:: Stored items ::
----------------------------------------

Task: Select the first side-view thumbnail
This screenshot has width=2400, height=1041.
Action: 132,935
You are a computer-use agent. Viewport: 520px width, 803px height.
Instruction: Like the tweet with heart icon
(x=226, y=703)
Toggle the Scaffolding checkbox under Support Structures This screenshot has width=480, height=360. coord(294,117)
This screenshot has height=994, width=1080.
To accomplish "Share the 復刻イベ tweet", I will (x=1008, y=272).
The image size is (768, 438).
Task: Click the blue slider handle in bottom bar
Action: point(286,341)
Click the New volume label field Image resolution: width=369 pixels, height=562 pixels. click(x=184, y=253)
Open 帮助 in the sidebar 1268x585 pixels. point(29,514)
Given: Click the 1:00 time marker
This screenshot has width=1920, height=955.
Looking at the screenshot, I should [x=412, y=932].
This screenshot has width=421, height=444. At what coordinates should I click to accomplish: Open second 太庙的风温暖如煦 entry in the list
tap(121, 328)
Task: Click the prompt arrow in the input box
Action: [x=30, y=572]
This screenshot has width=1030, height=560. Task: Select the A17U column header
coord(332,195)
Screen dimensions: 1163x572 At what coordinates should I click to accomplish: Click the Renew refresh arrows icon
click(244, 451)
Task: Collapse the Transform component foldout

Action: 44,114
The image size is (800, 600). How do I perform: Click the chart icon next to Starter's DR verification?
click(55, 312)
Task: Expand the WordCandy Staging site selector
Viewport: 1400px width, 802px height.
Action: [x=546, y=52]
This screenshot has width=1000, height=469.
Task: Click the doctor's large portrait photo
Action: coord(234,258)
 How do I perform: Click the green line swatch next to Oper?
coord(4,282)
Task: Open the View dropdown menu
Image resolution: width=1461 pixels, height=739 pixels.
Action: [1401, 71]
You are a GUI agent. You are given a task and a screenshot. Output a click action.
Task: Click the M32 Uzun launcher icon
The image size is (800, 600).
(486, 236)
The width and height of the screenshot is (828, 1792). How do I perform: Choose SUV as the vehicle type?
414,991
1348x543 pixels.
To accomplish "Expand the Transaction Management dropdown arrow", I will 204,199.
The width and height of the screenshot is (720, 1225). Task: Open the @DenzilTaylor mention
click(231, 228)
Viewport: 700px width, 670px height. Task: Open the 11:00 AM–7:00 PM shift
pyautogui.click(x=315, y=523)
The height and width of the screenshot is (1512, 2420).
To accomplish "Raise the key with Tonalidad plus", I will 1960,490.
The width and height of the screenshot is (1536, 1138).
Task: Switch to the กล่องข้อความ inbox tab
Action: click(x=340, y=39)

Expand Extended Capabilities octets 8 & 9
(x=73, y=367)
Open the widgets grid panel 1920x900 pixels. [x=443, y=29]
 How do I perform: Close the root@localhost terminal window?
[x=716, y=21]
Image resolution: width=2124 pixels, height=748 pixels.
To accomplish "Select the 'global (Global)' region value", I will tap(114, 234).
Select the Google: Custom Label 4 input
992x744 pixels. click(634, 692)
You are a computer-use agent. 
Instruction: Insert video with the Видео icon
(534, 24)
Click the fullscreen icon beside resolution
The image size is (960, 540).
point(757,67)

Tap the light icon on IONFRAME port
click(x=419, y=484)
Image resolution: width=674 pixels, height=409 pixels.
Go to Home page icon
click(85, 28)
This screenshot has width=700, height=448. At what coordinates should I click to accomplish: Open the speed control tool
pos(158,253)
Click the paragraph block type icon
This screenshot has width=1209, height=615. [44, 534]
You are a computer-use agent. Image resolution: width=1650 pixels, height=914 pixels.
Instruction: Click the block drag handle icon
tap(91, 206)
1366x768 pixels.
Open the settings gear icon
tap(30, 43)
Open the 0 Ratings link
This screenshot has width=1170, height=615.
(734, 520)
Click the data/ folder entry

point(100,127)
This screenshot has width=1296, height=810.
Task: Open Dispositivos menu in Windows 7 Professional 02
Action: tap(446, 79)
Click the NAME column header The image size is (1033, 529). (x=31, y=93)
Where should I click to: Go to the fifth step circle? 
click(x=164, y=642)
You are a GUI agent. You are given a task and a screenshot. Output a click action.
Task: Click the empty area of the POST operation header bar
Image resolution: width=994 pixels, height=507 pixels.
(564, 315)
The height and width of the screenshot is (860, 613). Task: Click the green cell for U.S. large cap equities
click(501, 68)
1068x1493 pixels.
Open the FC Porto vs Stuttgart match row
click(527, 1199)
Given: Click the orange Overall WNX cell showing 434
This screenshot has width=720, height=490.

----------------------------------------

:: WHAT YOU NEED TO DO ::
The data should be copied out in full, exactly as it reads.

:: COMPLETED EXERCISE ::
Task: Select the first side-view thumbnail
This screenshot has width=2400, height=1041.
Action: 132,935
You are a computer-use agent. Viewport: 520px width, 803px height.
Instruction: Like the tweet with heart icon
(x=226, y=703)
Toggle the Scaffolding checkbox under Support Structures This screenshot has width=480, height=360. coord(294,117)
This screenshot has height=994, width=1080.
To accomplish "Share the 復刻イベ tweet", I will (x=1008, y=272).
The image size is (768, 438).
Task: Click the blue slider handle in bottom bar
Action: point(286,341)
Click the New volume label field Image resolution: width=369 pixels, height=562 pixels. click(x=184, y=253)
Open 帮助 in the sidebar 1268x585 pixels. point(29,514)
Given: Click the 1:00 time marker
This screenshot has width=1920, height=955.
Looking at the screenshot, I should [x=412, y=932].
This screenshot has width=421, height=444. At what coordinates should I click to accomplish: Open second 太庙的风温暖如煦 entry in the list
tap(121, 328)
Task: Click the prompt arrow in the input box
Action: [x=30, y=572]
This screenshot has width=1030, height=560. Task: Select the A17U column header
coord(332,195)
Screen dimensions: 1163x572 At what coordinates should I click to accomplish: Click the Renew refresh arrows icon
click(244, 451)
Task: Collapse the Transform component foldout

Action: 44,114
The image size is (800, 600). How do I perform: Click the chart icon next to Starter's DR verification?
click(55, 312)
Task: Expand the WordCandy Staging site selector
Viewport: 1400px width, 802px height.
Action: [x=546, y=52]
This screenshot has width=1000, height=469.
Task: Click the doctor's large portrait photo
Action: coord(234,258)
 How do I perform: Click the green line swatch next to Oper?
coord(4,282)
Task: Open the View dropdown menu
Image resolution: width=1461 pixels, height=739 pixels.
Action: [1401, 71]
You are a GUI agent. You are given a task and a screenshot. Output a click action.
Task: Click the M32 Uzun launcher icon
The image size is (800, 600).
(486, 236)
The width and height of the screenshot is (828, 1792). How do I perform: Choose SUV as the vehicle type?
414,991
1348x543 pixels.
To accomplish "Expand the Transaction Management dropdown arrow", I will 204,199.
The width and height of the screenshot is (720, 1225). Task: Open the @DenzilTaylor mention
click(231, 228)
Viewport: 700px width, 670px height. Task: Open the 11:00 AM–7:00 PM shift
pyautogui.click(x=315, y=523)
The height and width of the screenshot is (1512, 2420).
To accomplish "Raise the key with Tonalidad plus", I will 1960,490.
The width and height of the screenshot is (1536, 1138).
Task: Switch to the กล่องข้อความ inbox tab
Action: click(x=340, y=39)

Expand Extended Capabilities octets 8 & 9
(x=73, y=367)
Open the widgets grid panel 1920x900 pixels. [x=443, y=29]
 How do I perform: Close the root@localhost terminal window?
[x=716, y=21]
Image resolution: width=2124 pixels, height=748 pixels.
To accomplish "Select the 'global (Global)' region value", I will tap(114, 234).
Select the Google: Custom Label 4 input
992x744 pixels. click(634, 692)
You are a computer-use agent. 
Instruction: Insert video with the Видео icon
(534, 24)
Click the fullscreen icon beside resolution
The image size is (960, 540).
point(757,67)

Tap the light icon on IONFRAME port
click(x=419, y=484)
Image resolution: width=674 pixels, height=409 pixels.
Go to Home page icon
click(85, 28)
This screenshot has width=700, height=448. At what coordinates should I click to accomplish: Open the speed control tool
pos(158,253)
Click the paragraph block type icon
This screenshot has width=1209, height=615. [44, 534]
You are a computer-use agent. Image resolution: width=1650 pixels, height=914 pixels.
Instruction: Click the block drag handle icon
tap(91, 206)
1366x768 pixels.
Open the settings gear icon
tap(30, 43)
Open the 0 Ratings link
This screenshot has width=1170, height=615.
(734, 520)
Click the data/ folder entry

point(100,127)
This screenshot has width=1296, height=810.
Task: Open Dispositivos menu in Windows 7 Professional 02
Action: tap(446, 79)
Click the NAME column header The image size is (1033, 529). (x=31, y=93)
Where should I click to: Go to the fifth step circle? 
click(x=164, y=642)
You are a GUI agent. You are given a task and a screenshot. Output a click action.
Task: Click the empty area of the POST operation header bar
Image resolution: width=994 pixels, height=507 pixels.
(564, 315)
The height and width of the screenshot is (860, 613). Task: Click the green cell for U.S. large cap equities
click(501, 68)
1068x1493 pixels.
Open the FC Porto vs Stuttgart match row
click(527, 1199)
Given: Click the orange Overall WNX cell showing 434
This screenshot has width=720, height=490.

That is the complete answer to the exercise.